I have a many faceted mesh object that I’ve converted to many surfaces via exploding a polysurface. The object is a cup. Is there an easy way to select all of the surfaces that make up the outside of the cup? It would be a start if I could select the surfaces I see in a shaded front view for example. Basically I’m trying to “undo” a shell process to recreate the initial solid object.
I’m not sure what you have in your file at this point - meshes or surfaces?
At any rate, you could see if the
SelVisible command helps you on your way.
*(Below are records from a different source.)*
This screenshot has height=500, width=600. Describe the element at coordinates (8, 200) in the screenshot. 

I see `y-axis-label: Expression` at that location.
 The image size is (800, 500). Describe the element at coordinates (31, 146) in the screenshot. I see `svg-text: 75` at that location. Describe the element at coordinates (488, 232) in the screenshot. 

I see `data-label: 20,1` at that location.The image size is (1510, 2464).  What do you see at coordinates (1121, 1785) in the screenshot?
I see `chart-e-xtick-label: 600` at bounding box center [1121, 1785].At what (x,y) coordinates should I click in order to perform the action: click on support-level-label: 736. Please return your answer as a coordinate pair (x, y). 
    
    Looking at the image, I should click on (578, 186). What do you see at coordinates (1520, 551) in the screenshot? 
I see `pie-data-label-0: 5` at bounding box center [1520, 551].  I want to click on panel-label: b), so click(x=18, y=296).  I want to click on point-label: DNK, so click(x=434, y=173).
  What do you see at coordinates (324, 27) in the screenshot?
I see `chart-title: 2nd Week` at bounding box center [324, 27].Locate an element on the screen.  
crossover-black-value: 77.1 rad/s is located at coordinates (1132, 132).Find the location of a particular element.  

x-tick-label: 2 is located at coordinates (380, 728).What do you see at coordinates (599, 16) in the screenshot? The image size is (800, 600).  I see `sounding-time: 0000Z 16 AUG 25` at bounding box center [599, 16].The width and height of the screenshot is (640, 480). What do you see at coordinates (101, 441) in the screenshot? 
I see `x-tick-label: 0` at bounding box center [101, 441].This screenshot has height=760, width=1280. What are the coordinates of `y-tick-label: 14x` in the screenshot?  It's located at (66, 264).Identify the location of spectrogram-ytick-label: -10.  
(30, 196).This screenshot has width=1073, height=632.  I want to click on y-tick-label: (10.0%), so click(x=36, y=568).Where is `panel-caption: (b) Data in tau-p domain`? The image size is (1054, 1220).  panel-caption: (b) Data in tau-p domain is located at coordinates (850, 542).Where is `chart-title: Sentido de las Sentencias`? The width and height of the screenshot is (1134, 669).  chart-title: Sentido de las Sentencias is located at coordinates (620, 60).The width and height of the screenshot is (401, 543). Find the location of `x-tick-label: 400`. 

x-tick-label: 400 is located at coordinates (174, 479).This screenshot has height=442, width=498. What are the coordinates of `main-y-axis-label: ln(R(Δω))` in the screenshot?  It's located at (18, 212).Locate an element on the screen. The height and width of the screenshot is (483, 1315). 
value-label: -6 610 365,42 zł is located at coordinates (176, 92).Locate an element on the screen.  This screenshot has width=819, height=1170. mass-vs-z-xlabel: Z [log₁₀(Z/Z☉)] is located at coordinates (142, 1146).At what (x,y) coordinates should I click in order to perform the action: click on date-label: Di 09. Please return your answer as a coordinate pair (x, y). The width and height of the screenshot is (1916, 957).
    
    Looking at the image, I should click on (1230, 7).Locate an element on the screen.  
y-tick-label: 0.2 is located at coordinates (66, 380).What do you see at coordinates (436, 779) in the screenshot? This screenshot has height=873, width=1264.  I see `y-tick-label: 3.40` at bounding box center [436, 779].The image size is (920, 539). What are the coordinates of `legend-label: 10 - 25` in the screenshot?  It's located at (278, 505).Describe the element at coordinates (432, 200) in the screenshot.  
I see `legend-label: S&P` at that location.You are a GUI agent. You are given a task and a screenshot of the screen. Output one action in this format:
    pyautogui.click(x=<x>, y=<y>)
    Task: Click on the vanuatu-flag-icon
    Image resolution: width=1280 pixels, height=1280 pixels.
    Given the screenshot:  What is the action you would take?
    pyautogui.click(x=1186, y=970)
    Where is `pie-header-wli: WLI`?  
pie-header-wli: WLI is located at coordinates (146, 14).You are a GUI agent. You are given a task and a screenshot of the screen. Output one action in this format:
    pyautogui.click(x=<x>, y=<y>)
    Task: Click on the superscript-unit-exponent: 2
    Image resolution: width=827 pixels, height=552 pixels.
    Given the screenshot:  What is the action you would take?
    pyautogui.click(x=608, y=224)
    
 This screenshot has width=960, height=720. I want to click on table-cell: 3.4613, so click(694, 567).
The clients object started life as an stl, was imported as a mesh, was converted to a polysurface, which was in turn exploded into a couple of hundred surfaces. A bunch of those make up the outside of the cup and a bunch make up the inside.
I’ve tried to duplicate the errors starting from scratch.
The attached screenshot shows (left to right):
- a mesh cylinder (8 around 4 high)
- converted to a poly surface that was shelled.
- then exploded to produce 88 separate surfaces.
- SelVisible was used in the front view on those 88 surfaces and deleted.
The result is on the right end. You can see the some of the surfaces (but not all) of the bottom (both inside the cup and outside) were deleted. You can see that some of the surfaces on the back side weren’t deleted but are clearly behind the front surfaces.
So for this example, I couldn’t use SelVisible to pick only the outside of the cup. Maybe it’s a tolerance issue. The big problem is that I can’t see why it is, or isn’t, consistent. In this case I would have expected to delete only the front facing surfaces on the outside of the cup. The back should have been intact. The actual case is worse since the artist’s cup has multiple angles on the outside surfaces which only makes the selection even more unpredictable.
Hi Steve – the simplest is, I think, when the thing is still a mesh, use ExtractConnectedMeshFaces at the appropriate angle (<90 I guess) to split the mesh up before converting to a polysurface.
That worked well for this case. I’ll keep my fingers crossed that it works on more complex models. In this case the artist used some basic 3d modelling package so it was quite simple. I often have to try to work with meshes that are created with a 3D scanner. The list of problems with that start point (e.g. noisy, naked edges, spurious data, duplicate faces, etc) is seemingly endless!